Step 2 - Construct prompt template

# Import the prompt wrapper...but for llama index
from llama_index.prompts.prompts import SimpleInputPrompt
# Create a system prompt
system_prompt = """<<SYS>>
You are a helpful, respectful and honest assistant. Always answer as
helpfully as possible, while being safe.
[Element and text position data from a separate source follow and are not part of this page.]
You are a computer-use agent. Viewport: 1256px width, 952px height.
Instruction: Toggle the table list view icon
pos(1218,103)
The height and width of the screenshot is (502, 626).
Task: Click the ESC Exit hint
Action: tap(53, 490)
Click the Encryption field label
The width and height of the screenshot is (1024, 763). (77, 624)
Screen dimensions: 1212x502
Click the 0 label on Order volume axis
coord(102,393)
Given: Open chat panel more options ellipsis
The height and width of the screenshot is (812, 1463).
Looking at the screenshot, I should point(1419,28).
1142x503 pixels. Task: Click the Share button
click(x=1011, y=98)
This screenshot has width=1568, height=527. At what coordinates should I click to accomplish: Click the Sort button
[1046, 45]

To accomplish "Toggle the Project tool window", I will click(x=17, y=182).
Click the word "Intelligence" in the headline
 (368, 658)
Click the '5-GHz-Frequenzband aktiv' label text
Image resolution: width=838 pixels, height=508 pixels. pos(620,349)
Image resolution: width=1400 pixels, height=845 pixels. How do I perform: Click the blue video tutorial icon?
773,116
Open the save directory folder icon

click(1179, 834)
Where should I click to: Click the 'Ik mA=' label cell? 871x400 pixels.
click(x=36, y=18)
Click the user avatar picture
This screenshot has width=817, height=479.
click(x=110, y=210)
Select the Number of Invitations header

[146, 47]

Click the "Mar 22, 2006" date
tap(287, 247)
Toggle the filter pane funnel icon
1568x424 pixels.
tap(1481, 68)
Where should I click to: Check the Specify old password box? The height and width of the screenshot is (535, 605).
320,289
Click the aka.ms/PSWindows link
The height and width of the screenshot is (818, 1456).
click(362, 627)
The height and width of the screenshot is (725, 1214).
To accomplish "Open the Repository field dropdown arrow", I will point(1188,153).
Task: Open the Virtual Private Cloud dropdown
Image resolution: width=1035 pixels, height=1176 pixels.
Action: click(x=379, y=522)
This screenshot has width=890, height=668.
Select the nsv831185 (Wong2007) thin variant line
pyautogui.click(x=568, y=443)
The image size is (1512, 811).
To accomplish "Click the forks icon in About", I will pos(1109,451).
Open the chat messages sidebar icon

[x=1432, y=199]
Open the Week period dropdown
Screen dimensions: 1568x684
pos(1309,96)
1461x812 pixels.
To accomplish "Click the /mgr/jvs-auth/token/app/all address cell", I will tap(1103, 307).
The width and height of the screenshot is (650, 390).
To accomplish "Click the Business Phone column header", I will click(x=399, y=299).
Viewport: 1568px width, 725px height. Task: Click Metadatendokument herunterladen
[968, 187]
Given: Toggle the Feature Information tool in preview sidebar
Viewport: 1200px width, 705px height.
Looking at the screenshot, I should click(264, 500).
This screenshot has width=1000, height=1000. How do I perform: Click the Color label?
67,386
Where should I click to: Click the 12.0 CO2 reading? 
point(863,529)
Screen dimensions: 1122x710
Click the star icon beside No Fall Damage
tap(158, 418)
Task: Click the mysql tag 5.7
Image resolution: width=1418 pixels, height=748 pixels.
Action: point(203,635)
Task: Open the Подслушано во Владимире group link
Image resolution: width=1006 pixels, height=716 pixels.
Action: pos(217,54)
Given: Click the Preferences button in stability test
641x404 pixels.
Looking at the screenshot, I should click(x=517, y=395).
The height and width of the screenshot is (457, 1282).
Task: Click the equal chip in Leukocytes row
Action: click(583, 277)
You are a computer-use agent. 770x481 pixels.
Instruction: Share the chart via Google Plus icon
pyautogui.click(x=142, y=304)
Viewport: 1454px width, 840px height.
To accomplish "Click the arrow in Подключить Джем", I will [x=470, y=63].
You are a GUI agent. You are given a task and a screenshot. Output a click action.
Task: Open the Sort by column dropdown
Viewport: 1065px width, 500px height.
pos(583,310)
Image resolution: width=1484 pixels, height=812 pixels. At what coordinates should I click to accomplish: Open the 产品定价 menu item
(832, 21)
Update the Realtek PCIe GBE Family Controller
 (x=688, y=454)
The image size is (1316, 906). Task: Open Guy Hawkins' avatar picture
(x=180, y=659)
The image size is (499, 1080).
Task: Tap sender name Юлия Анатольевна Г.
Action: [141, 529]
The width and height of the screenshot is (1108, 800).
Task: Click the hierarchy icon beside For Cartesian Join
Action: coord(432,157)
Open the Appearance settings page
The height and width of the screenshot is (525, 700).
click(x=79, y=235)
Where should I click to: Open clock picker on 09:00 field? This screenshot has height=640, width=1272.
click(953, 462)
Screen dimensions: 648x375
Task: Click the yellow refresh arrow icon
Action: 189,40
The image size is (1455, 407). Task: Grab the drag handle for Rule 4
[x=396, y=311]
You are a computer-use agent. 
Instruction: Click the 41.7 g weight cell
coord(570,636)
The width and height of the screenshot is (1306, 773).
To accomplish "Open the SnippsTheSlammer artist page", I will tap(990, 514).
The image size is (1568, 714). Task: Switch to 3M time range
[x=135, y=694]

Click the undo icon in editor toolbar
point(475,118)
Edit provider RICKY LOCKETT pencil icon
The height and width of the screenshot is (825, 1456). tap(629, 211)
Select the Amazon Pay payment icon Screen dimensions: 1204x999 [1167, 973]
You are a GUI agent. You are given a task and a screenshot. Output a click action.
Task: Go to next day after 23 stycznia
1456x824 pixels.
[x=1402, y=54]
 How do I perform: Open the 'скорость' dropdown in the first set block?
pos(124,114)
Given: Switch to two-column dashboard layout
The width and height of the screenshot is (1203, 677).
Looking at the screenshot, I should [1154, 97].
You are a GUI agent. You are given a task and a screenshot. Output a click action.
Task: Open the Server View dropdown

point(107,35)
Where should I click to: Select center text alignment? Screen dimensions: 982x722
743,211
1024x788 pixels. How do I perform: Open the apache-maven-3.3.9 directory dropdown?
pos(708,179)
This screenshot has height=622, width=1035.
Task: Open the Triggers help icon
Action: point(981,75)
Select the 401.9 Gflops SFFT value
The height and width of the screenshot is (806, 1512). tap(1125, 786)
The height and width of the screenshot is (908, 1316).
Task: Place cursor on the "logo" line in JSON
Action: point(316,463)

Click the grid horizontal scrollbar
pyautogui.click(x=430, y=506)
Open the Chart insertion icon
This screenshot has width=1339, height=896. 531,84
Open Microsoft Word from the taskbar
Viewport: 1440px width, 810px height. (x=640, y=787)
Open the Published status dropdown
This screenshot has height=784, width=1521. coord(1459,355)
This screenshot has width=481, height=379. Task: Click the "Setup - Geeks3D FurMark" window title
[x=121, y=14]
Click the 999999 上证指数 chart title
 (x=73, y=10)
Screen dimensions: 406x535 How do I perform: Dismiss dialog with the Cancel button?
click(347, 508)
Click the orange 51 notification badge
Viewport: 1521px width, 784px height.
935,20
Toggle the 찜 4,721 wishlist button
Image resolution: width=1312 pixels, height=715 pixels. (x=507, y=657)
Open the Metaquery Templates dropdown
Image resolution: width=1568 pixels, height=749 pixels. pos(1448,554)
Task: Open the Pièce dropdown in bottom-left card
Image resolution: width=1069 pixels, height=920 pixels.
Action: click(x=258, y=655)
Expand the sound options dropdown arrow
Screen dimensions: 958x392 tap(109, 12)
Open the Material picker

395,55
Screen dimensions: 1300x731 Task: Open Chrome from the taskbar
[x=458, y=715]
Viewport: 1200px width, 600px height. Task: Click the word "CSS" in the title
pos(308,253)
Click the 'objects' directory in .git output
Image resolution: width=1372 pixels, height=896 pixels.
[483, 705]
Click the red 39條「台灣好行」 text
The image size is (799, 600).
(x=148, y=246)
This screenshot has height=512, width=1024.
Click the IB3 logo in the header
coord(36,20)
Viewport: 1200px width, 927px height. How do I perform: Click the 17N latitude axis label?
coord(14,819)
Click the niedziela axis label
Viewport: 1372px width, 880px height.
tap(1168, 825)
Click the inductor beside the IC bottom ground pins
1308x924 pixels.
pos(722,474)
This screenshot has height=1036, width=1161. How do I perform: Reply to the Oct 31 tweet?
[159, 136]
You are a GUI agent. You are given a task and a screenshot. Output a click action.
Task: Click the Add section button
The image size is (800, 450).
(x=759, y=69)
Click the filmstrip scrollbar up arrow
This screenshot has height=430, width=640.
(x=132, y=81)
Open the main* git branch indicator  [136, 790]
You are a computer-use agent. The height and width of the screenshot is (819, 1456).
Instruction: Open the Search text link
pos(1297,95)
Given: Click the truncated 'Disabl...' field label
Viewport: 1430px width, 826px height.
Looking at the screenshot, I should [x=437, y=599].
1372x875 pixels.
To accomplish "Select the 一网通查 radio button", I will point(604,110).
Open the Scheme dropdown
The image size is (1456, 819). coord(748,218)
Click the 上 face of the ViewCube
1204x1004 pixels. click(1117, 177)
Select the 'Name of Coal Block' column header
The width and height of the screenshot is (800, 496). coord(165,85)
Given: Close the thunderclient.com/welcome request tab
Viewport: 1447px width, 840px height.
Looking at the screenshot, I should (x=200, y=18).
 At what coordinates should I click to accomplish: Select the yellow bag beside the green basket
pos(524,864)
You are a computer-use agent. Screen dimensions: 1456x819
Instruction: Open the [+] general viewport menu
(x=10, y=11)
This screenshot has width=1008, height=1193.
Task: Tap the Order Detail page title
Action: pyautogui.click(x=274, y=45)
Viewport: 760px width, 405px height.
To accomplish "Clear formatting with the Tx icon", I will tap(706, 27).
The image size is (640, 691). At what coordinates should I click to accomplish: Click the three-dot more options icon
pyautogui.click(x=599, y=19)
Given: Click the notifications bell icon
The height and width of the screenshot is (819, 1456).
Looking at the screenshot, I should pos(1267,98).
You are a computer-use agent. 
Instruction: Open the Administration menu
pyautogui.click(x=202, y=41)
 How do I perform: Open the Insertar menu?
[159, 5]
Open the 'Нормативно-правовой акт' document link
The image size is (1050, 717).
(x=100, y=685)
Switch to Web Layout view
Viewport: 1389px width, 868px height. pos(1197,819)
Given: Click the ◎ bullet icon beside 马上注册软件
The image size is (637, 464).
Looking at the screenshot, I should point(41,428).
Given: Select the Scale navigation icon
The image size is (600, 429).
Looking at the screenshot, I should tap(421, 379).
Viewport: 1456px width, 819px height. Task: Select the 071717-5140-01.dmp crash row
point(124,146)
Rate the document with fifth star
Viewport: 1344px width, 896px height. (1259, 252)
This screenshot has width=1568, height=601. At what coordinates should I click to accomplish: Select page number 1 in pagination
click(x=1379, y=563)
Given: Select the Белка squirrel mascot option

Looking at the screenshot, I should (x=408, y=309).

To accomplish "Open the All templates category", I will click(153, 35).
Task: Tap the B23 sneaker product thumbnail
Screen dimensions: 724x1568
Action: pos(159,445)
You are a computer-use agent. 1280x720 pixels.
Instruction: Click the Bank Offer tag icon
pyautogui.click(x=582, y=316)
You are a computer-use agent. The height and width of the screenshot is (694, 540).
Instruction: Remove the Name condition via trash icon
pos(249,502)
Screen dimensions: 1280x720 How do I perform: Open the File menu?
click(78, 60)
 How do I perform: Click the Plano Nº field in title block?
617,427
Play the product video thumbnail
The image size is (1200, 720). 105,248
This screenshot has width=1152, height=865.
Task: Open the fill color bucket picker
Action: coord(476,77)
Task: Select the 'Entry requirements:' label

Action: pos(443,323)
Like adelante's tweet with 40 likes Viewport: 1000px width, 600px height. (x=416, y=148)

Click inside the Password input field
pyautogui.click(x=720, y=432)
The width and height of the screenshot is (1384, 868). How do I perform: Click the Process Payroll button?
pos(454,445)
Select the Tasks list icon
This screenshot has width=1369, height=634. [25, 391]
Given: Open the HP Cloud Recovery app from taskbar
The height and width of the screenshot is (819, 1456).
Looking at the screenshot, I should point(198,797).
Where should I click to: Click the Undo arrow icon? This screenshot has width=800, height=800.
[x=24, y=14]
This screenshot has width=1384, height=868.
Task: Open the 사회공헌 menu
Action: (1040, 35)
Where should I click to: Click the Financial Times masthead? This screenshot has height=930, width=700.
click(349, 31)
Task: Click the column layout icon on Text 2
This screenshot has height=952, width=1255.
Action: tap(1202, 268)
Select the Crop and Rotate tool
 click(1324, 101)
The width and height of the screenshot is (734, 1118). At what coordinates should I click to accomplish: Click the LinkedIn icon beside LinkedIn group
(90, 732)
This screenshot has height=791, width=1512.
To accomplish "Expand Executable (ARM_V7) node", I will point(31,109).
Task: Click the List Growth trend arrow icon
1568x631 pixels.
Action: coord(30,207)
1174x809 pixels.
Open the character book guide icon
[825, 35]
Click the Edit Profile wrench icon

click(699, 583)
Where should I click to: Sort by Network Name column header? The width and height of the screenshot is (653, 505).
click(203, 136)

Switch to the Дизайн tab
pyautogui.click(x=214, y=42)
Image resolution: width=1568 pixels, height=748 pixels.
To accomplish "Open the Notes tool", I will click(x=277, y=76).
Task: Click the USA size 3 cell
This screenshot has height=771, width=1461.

Your answers should not include
any harmful, unethical, racist, sexist, toxic, dangerous, or illegal content.
Please ensure that your responses are socially unbiased and positive in nature.

If a question does not make any sense, or is not factually coherent, explain
why instead of answering something not correct. If you don't know the answer
to a question, please don't share false information.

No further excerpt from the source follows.